Beggars are generally pretty lonely people. Lonely and very proud, in a brittle sort of way. It takes an immense pride or a grudge, somewhere in there, to be able to ask strangers for money every day and not crumble under their mass mute rejection. Add to that the hope buried deep in the mind of every human being that every person we see who seems better off than ourselves is secretly a super-rich benefactor who will shower us with wealth and take away all our problems if only we can ask in the right way. You see how this can make for some extremely sticky situations if you haven't planned your conversation exit strategy in advance.
A dollar or two bucks or whatever is good for a start; it normalizes the situation so that they're not left hanging thinking you're going to give them something when you actually aren't. So do start the conversation off with some money, or a sandwich or whatever your conscience lets you give. Unless they're your local neighborhood bum and you and they both know that you see them all the time and you're totally going to hook them up next time, in which case it's not as rude. (Provided you actually DO hook them up next time.) Because even if somebody makes their living begging on the street, it's important to occasionally be able to talk to someone who looks you in the eye and treats you like a human.

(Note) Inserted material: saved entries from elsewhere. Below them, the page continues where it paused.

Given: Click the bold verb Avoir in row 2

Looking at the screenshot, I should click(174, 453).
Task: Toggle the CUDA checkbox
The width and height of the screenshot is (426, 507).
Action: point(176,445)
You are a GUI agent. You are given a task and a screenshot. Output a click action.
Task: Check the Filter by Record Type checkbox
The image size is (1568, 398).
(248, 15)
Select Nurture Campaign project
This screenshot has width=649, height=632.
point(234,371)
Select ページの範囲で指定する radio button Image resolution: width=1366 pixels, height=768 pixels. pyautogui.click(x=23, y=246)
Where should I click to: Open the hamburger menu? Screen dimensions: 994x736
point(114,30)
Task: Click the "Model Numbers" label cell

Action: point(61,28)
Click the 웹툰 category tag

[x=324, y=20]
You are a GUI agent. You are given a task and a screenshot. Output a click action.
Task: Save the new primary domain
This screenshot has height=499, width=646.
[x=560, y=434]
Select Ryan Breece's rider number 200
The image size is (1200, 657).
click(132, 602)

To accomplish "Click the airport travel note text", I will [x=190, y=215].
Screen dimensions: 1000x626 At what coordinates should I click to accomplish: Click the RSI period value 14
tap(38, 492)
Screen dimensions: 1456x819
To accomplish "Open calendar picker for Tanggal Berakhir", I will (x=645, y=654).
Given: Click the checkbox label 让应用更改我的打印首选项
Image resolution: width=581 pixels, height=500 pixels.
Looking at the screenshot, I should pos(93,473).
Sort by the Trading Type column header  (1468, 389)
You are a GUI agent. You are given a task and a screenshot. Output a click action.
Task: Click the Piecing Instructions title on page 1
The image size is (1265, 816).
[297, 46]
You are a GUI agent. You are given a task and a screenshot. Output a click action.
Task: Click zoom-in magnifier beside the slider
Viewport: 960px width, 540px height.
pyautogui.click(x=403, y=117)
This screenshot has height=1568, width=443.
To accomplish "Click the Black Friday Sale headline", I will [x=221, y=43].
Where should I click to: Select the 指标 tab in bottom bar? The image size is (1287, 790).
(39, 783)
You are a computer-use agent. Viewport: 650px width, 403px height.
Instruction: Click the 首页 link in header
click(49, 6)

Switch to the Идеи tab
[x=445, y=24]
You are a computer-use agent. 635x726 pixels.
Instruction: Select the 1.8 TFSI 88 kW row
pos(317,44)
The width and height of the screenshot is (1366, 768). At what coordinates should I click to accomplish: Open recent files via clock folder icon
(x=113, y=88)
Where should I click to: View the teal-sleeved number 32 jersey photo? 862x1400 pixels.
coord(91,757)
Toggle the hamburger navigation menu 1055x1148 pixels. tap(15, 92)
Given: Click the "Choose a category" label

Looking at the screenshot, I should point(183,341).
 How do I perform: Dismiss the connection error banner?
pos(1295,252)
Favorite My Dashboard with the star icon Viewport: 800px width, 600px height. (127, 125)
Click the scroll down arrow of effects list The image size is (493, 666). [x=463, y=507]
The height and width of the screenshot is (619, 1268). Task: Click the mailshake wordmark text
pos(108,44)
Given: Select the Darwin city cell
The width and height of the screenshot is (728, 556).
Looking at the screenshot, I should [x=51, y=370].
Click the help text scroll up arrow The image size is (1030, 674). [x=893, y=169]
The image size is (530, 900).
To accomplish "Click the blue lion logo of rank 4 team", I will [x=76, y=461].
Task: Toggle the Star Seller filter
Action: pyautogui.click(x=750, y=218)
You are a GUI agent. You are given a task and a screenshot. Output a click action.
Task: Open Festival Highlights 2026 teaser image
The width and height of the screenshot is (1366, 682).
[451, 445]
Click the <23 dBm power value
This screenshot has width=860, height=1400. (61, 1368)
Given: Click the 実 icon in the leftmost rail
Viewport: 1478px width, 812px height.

As for when you should give, conversation or no conversation, that I can't tell you. Everybody's got their own strategy. When I worked in Bernie's neighborhood I'd give him a dollar or so every time I saw him and had it on me, and didn't give other people squat. Now I work in a neighborhood where we don't so much have a regular guy, so I give more haphazardly, to whomever's around and catches my eye when I happen to have an extra buck on me. Or not. I figure if I behave randomly I'm not altering the economic homeostasis too much. That is, I by myself am not driving out anyone who was there already, nor am I drawing in anybody who wasn't going to be coming in anyway. All I can do is keep an even keel, be nice to people when I get the chance to do so, and hope the tiny amounts of assistance I provide go where they are most needed.
But man, sometimes Xmas is depressing.
3 comments:
Hi Sweetie,
Awww, we should go shopping sometime. BTW you have fascinating insights on the human condition.
Love,
Fey
Thanky hon! I am glad you found interesting.
Yes, we should go shopping. The only questions I have are where, when, and regular or thrift?
Muah!
I try to at least make eye contact with and smile at most of the beggars/homeless people I see. Even if I'm not giving them anything (which is the case most of the time, because I'm late a lot and my financial situation come May is rather precarious), I want to at least acknowledge them as PEOPLE.